The Confluent schema registry uses Kafka as the storage backend and it is not sure whether it supports IAM authentication. Therefore the Apicurio Registry is used instead as it supports a SQL database as storage as well. It provides multiple APIs and one of them is compatible with the Confluent schema registry (/apis/ccompat/v6). We’ll use this API as we plan to use the Confluent version of Avro converter and schema registry client. The PostgreSQL database will be used for the artifact store of the registry as well as the source database of the Debezium connector. For Debezium, the pgoutput plugin is used so that logical replication is enabled (wal_level=logical). The NorthWind database is used as the source database – see this post for details. The registry service expects database connection details from environment variables and it is set to wait until the source database is up and running.

 

# docker-compose.yml
services:
 
  postgres:
    image: postgres:13
    container_name: postgres
    command: [“postgres”, “-c”, “wal_level=logical”]
    ports:
      – 5432:5432
    volumes:
      – ./connect/data/sql:/docker-entrypoint-initdb.d
    environment:
      – POSTGRES_DB=main
      – POSTGRES_USER=master
      – POSTGRES_PASSWORD=password
  registry:
    image: apicurio/apicurio-registry-sql:2.2.0.Final
    container_name: registry
    command: bash -c ‘while !</dev/tcp/postgres/5432; do sleep 1; done; /usr/local/s2i/run’
    ports:
      – “9090:8080”
    environment:
      REGISTRY_DATASOURCE_URL: “jdbc:postgresql://postgres/main?currentSchema=registry”
      REGISTRY_DATASOURCE_USERNAME: master
      REGISTRY_DATASOURCE_PASSWORD: password
    depends_on:
      – zookeeper
      – kafka
      – postgres
 

Once started, we see the Confluent schema registry compatible API from the API list and we’ll use it for creating Kafka connectors.

Kafka UI

Having a good user interface can make development much easier and pleasant. The Kafka UI is an open source application where we can monitor and manage Kafka brokers, related objects and resources.

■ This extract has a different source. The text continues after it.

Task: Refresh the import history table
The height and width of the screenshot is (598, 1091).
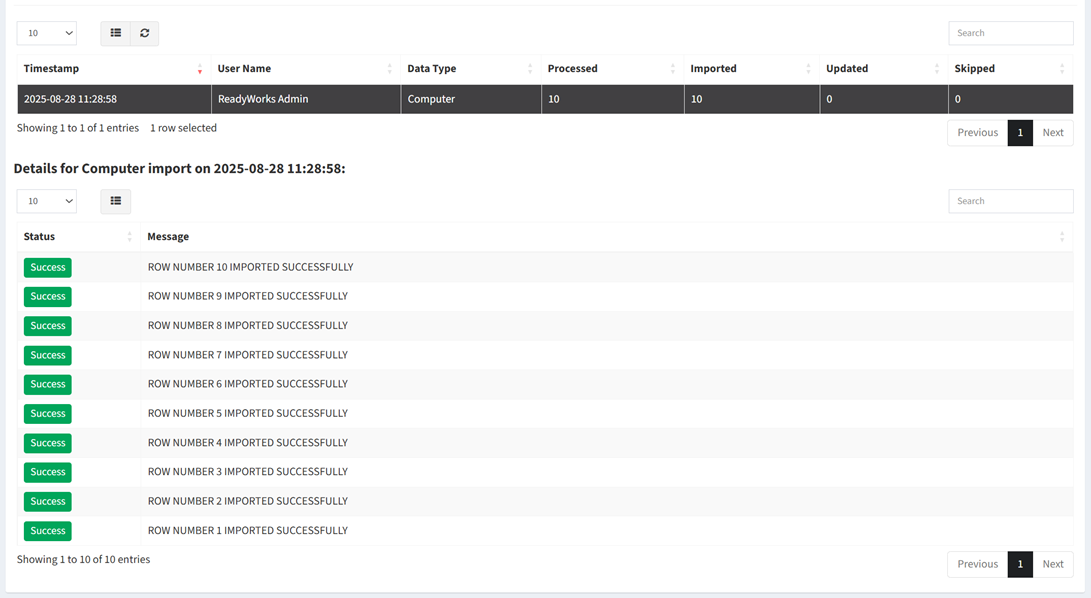Action: coord(145,33)
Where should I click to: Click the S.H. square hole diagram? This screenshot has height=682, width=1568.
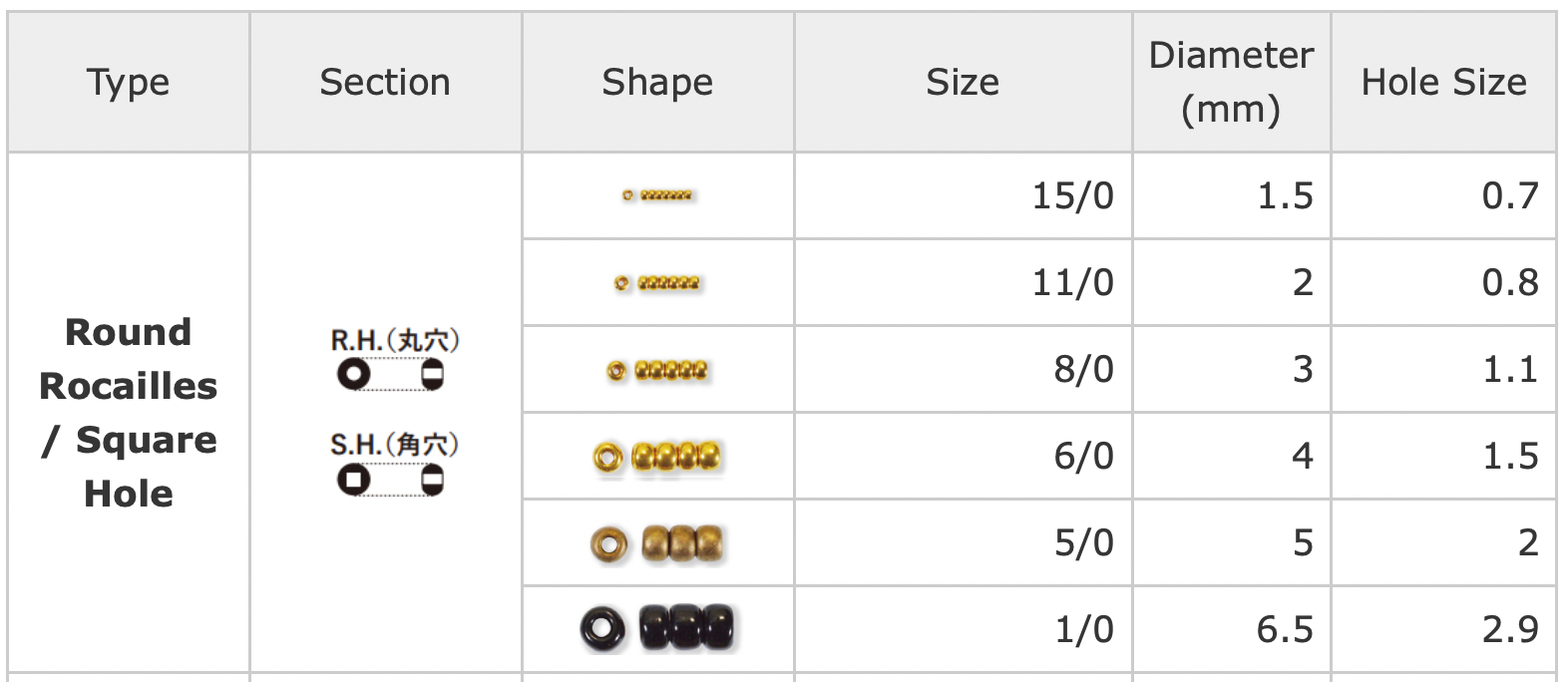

It supports MSK IAM authentication as well and it is a good choice for developing applications on MSK. It allows adding details of one or more Kafka clusters as environment variables. We only have a single Kafka cluster and details of the cluster and related resources are added as shown below.

 

# docker-compose.yml
services:
 
  kafka-ui:
    image: provectuslabs/kafka-ui:0.3.3
    container_name: kafka-ui
    ports:
      – “8080:8080”
    environment:
      KAFKA_CLUSTERS_0_NAME: local
      KAFKA_CLUSTERS_0_BOOTSTRAPSERVERS: kafka:9092
      KAFKA_CLUSTERS_0_ZOOKEEPER: zookeeper:2181
      KAFKA_CLUSTERS_0_SCHEMAREGISTRY: http://registry:8080/apis/ccompat/v6
      KAFKA_CLUSTERS_0_KAFKACONNECT_0_NAME: local
      KAFKA_CLUSTERS_0_KAFKACONNECT_0_ADDRESS: http://kafka-connect:8083
    depends_on:
      – zookeeper
      – kafka

The UI is quite intuitive and we can monitor (and manage) the Kafka cluster and related objects/resources comprehensively.

Create Connectors

The Debezium source connector can be created as shown below. The configuration details can be found in one of the earlier posts. Here the main difference is the key and value converters are set to the Confluent Avro converter in order for the key and value to be serialized into the Avro format. Note the Confluent compatible API is added to the registry URL.

 

curl -i -X POST -H “Accept:application/json” -H  “Content-Type:application/json” \
  http://localhost:8083/connectors/ \
  -d ‘{
        “name”: “orders-source”,
        “config”: {
          “connector.class“: “io.debezium.connector.postgresql.PostgresConnector“,
          “tasks.max“: “1”,
          “plugin.name“: “pgoutput”,
          “publication.name“: “cdc_publication”,
          “slot.name“: “orders”,
          “database.hostname“: “postgres”,
          “database.port“: “5432”,
          “database.user“: “master”,
          “database.password“: “password”,
          “database.dbname“: “main”,
          “database.server.name“: “ord”,
          “schema.include“: “ods”,
          “table.include.list“: “ods.cdc_events“,
          “key.converter“: “io.confluent.connect.avro.AvroConverter“,
          “key.converter.schema.registry.url“: “http://registry:8080/apis/ccompat/v6”,
          “value.converter“: “io.confluent.connect.avro.AvroConverter“,
          “value.converter.schema.registry.url“: “http://registry:8080/apis/ccompat/v6”,
          “transforms”: “unwrap”,
          “transforms.unwrap.type“: “io.debezium.transforms.ExtractNewRecordState“,
          “transforms.unwrap.drop.tombstones“: “false”,
          “transforms.unwrap.delete.handling.mode“: “rewrite”,
          “transforms.unwrap.add.fields“: “op,db,table,schema,lsn,source.ts_ms
        }
  }’

The Confluent S3 sink connector is used instead of the Lenses S3 sink connector because the Lenses connector doesn’t work with the Kafka Connect Avro Converter. Here the key and value converters are updated to the Confluent Avro converter with the corresponding schema registry URL.  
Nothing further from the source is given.